# Films on tv you HAVE to watch, even if you already own them



## stangalang (Nov 27, 2009)

I can't be the only one that has this, white men can't jump is on now, seen it a million times, have it on dvd, but I'm still up watching it, has me laughing right from the intro music. Snatch is another. So what about you?


----------



## President Swirl (Oct 23, 2011)

Godfather, Scarface, Robocop ( original, ) Predator, Most Seagal stuff. Rather too many to list to be fair.


----------



## hobbs182 (Jul 10, 2013)

Fast and furious, any of them


----------



## Kerr (Mar 27, 2012)

Total Recall seems to be on the TV every few weeks and I still find myself staying up late watching it again and again.

Been a long time since Trainspotting has been on.


----------



## Kimo (Jun 7, 2013)

Rounders


----------



## Catwoman (Apr 25, 2014)

Home alone & the goonies


----------



## alexharvey (May 16, 2013)

godfather for sure
predator 
usaul suspects


----------



## NiallSD (May 21, 2013)

> Objective: In the forum thread about films people rewatch on TV, which film does Kerr say turns up on television every few weeks?

> Recorded data:

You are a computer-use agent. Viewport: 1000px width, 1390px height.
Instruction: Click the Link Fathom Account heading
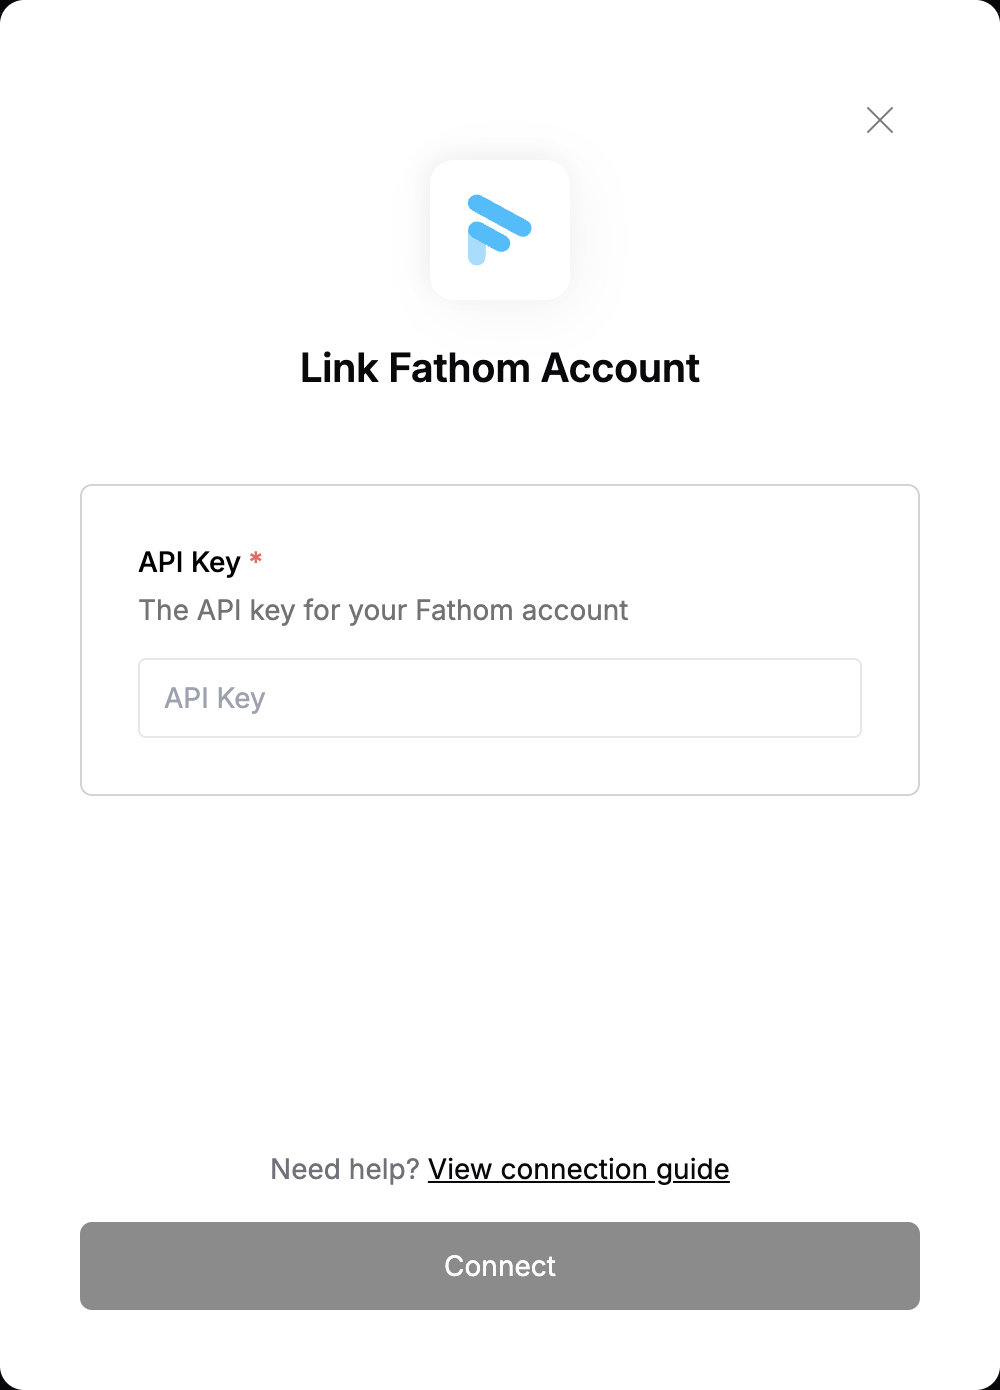tap(500, 368)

> Correct response: Total Recall